• _DATA TO PROCESS_:
────────────────

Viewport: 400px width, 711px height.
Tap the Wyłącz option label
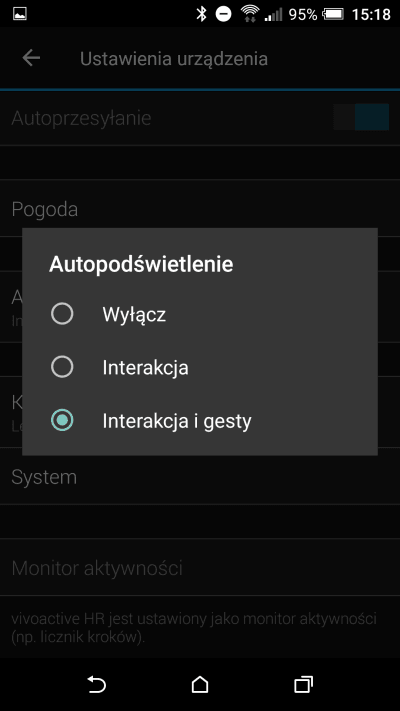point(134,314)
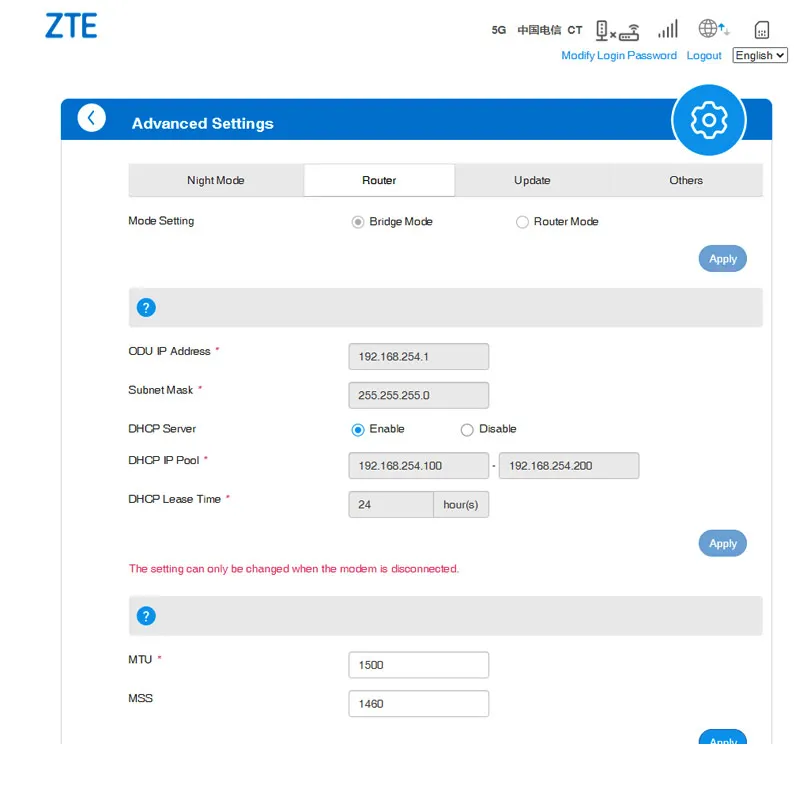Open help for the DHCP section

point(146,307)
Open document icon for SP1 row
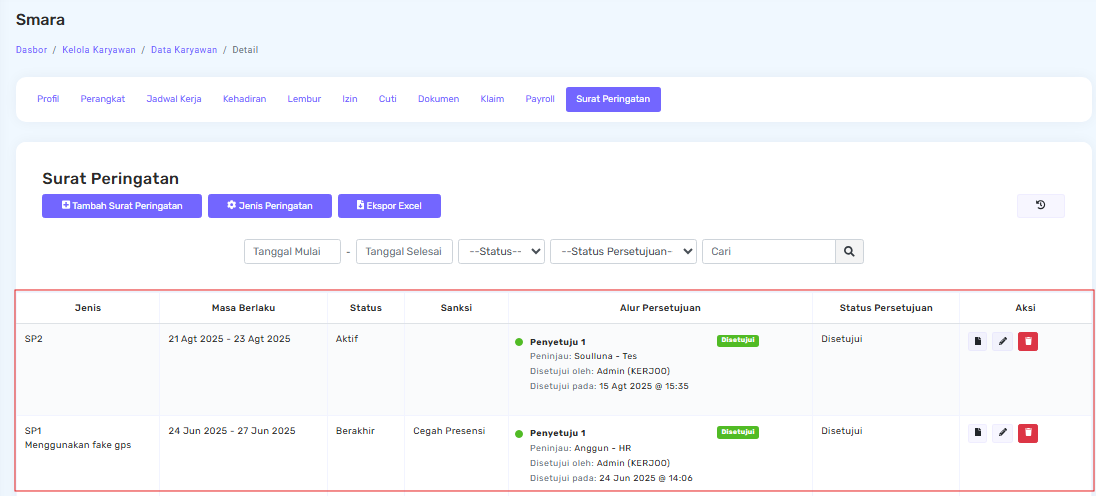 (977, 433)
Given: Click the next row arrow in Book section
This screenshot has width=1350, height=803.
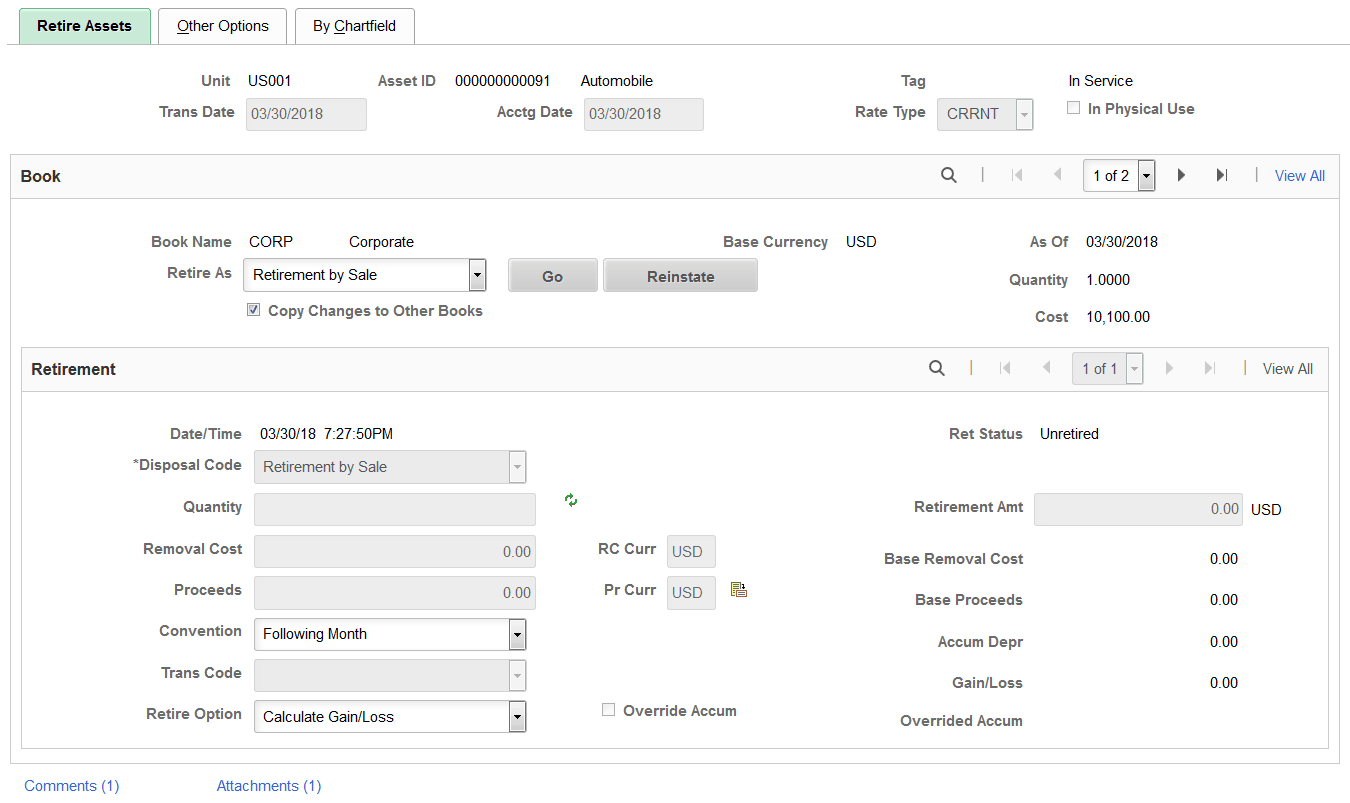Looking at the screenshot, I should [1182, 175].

────────────────

• _WHAT YOU HAVE TO DO_: Your copy of the entries above must be exact and must not include pictures.

• _REPLY_:
Viewport: 400px width, 711px height.
Tap the Wyłącz option label
point(134,314)
Open help for the DHCP section

point(146,307)
Open document icon for SP1 row
 (977, 433)
Given: Click the next row arrow in Book section
This screenshot has width=1350, height=803.
Looking at the screenshot, I should [1182, 175].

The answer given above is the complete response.